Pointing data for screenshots

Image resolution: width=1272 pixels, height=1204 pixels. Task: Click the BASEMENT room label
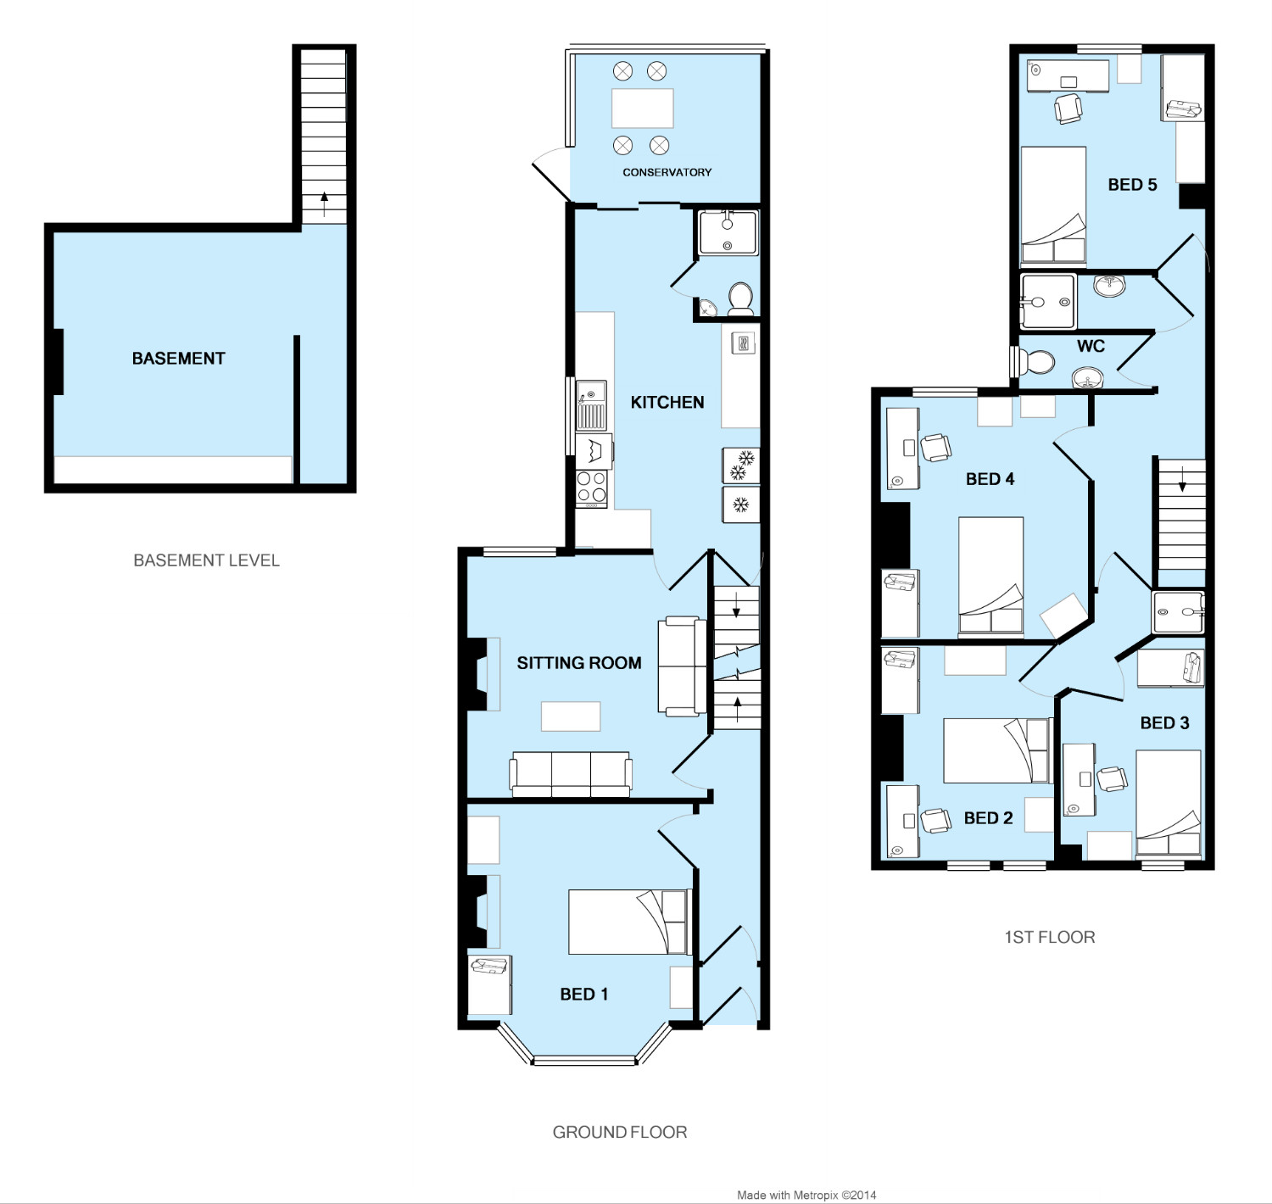pyautogui.click(x=179, y=359)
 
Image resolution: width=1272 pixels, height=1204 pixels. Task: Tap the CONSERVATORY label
pyautogui.click(x=667, y=172)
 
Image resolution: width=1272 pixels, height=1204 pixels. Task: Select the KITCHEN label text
pyautogui.click(x=667, y=403)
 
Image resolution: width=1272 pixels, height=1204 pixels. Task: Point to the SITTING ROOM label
pyautogui.click(x=579, y=662)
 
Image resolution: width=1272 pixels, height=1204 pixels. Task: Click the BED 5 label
pyautogui.click(x=1132, y=184)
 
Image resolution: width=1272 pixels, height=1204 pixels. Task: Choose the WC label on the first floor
pyautogui.click(x=1091, y=346)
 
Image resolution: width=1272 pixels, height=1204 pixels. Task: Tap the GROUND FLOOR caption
pyautogui.click(x=620, y=1132)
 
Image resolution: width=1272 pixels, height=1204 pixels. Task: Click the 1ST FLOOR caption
pyautogui.click(x=1050, y=938)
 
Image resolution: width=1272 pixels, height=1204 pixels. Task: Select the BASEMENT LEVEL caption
pyautogui.click(x=206, y=560)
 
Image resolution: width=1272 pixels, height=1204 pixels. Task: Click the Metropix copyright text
pyautogui.click(x=806, y=1196)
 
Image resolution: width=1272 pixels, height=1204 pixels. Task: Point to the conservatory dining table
pyautogui.click(x=643, y=108)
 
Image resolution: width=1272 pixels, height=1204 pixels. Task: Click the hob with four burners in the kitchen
pyautogui.click(x=591, y=488)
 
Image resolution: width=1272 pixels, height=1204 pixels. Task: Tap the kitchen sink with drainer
pyautogui.click(x=591, y=405)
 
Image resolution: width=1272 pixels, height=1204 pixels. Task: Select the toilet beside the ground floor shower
pyautogui.click(x=740, y=299)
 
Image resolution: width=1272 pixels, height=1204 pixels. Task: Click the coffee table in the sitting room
pyautogui.click(x=571, y=716)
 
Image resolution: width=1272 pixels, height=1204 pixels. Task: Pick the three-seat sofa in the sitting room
pyautogui.click(x=571, y=774)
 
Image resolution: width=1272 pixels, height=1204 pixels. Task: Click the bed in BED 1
pyautogui.click(x=629, y=923)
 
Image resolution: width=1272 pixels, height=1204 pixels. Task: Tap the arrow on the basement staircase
pyautogui.click(x=324, y=204)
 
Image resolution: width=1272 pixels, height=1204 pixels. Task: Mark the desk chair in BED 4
pyautogui.click(x=935, y=448)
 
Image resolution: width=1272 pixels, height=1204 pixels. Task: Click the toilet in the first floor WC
pyautogui.click(x=1035, y=362)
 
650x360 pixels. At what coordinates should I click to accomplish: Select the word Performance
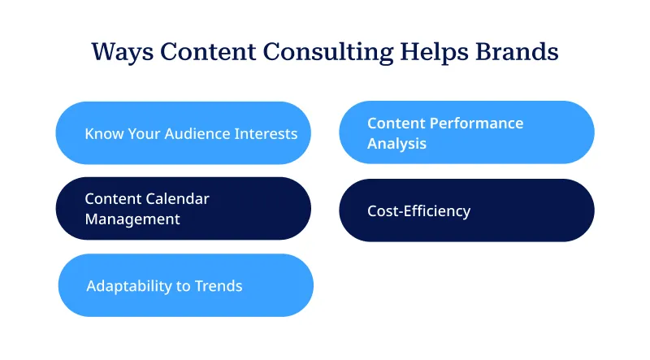pyautogui.click(x=475, y=124)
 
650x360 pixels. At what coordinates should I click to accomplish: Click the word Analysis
pyautogui.click(x=396, y=144)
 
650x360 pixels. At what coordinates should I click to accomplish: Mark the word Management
pyautogui.click(x=132, y=219)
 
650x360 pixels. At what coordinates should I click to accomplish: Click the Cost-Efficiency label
pyautogui.click(x=418, y=211)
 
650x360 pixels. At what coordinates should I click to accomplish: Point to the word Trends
pyautogui.click(x=219, y=286)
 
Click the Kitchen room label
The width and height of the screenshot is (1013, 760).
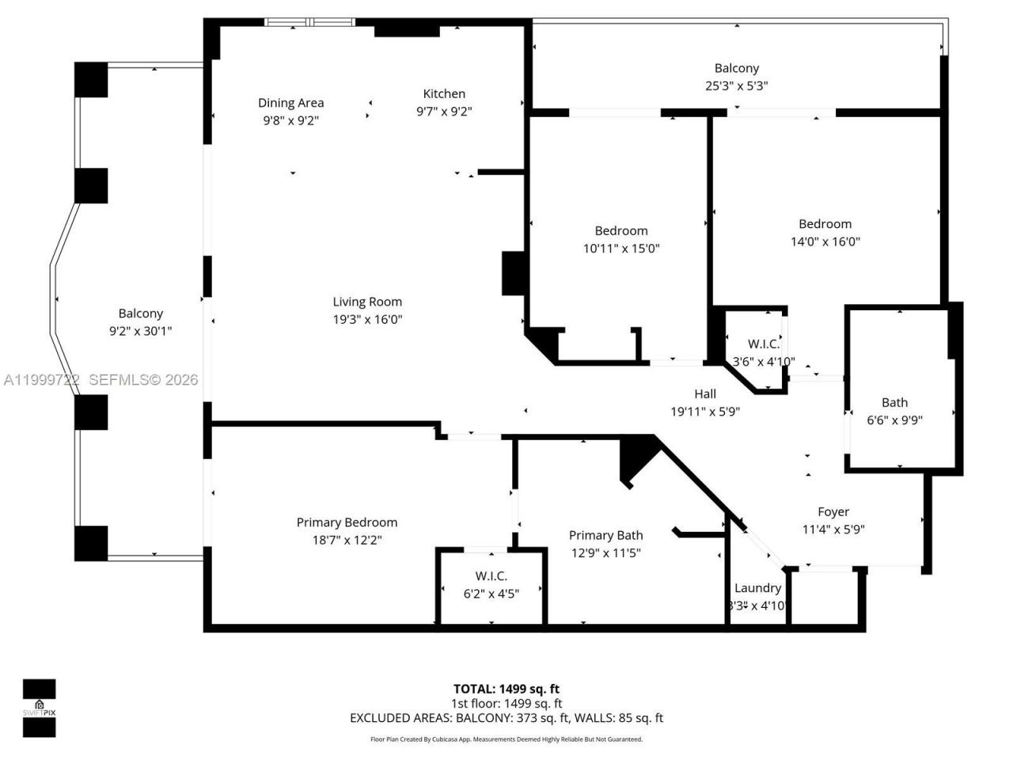444,93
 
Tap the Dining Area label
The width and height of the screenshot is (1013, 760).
290,102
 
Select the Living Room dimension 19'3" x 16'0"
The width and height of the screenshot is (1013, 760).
367,319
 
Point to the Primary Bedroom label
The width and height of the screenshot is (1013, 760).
347,522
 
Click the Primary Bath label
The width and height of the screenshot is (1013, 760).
605,535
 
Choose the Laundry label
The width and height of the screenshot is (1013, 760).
757,587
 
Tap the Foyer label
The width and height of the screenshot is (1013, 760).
833,511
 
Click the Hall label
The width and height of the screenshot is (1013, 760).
704,393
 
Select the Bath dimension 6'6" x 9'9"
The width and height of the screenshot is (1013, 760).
894,420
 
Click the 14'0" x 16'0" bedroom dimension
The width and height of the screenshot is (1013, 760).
825,241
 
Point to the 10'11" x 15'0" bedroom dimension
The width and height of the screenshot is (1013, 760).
620,248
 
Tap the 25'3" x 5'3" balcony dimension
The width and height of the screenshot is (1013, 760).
736,86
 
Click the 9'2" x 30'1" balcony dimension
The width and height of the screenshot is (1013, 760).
140,331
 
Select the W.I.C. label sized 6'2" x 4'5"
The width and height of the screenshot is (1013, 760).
491,576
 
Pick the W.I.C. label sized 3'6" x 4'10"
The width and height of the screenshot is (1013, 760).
763,344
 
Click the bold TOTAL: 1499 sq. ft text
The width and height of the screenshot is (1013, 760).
506,689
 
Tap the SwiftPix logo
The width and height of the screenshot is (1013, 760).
39,708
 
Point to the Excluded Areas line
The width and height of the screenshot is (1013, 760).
506,718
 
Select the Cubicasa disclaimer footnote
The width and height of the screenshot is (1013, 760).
506,739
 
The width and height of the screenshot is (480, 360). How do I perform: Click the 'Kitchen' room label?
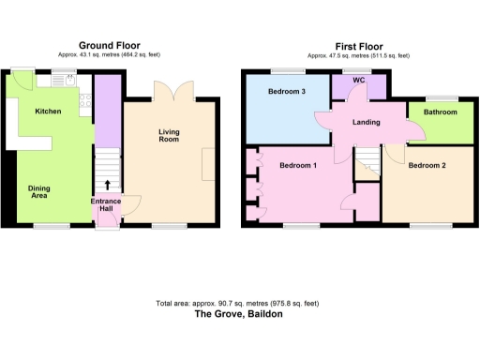pos(48,111)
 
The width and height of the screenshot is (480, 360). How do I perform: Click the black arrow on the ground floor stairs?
pos(107,186)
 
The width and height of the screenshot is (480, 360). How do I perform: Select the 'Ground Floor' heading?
pos(110,44)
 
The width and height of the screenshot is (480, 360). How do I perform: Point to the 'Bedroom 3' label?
pos(286,92)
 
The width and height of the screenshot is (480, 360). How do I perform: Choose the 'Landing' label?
pos(366,123)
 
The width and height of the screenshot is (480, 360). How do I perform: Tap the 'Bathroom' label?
pos(440,112)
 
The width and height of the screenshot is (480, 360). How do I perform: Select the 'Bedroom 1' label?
pos(298,165)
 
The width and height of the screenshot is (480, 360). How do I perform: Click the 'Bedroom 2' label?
pos(427,165)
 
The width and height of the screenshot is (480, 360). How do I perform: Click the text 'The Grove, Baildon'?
pos(238,315)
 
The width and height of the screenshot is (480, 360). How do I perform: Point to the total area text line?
pos(238,303)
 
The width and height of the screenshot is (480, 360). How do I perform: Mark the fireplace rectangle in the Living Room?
pos(206,163)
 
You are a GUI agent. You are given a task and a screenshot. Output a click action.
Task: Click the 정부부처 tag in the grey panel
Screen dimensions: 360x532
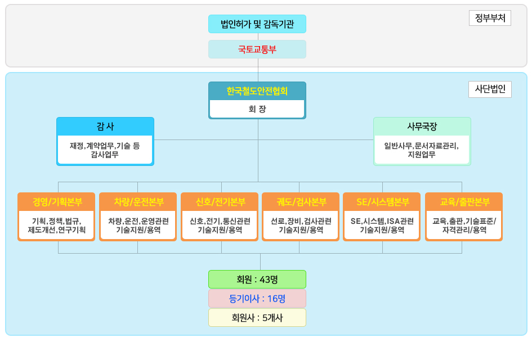click(x=490, y=18)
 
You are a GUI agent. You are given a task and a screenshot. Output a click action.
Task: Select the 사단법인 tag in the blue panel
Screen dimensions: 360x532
click(x=490, y=89)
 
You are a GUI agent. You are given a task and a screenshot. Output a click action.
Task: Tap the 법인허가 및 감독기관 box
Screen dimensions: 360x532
click(x=257, y=24)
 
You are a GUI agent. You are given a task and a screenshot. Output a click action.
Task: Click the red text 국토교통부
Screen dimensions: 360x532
click(x=257, y=50)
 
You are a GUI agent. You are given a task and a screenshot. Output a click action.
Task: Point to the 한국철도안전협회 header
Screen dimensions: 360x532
click(x=257, y=91)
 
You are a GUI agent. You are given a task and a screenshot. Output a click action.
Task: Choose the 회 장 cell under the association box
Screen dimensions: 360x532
click(x=257, y=109)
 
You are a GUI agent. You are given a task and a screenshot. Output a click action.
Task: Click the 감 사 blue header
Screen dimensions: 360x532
click(x=105, y=126)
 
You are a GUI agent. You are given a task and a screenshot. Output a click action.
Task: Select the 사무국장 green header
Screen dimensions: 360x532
click(x=422, y=126)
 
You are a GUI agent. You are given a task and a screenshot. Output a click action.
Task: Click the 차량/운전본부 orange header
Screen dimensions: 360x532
click(x=138, y=201)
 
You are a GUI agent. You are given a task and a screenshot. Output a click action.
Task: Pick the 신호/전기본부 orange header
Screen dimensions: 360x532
click(x=220, y=201)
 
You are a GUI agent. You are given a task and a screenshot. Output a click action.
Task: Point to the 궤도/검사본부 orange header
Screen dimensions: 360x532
click(x=301, y=201)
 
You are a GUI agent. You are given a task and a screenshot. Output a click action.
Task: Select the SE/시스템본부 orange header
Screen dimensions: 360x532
click(x=382, y=201)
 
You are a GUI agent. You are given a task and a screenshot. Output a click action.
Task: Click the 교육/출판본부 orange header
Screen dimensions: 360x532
click(x=464, y=201)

Task brief »
Collect every line of the records above that contains the word "accomplish". Case counts.

Exercise solution »
650x360 pixels. At what coordinates should I click to accomplish: Select the word Performance
650x360 pixels. At what coordinates should I click to accomplish: Click the word Analysis
650x360 pixels. At what coordinates should I click to accomplish: Mark the word Management
650x360 pixels. At what coordinates should I click to accomplish: Click the Cost-Efficiency label
650x360 pixels. At what coordinates should I click to accomplish: Point to the word Trends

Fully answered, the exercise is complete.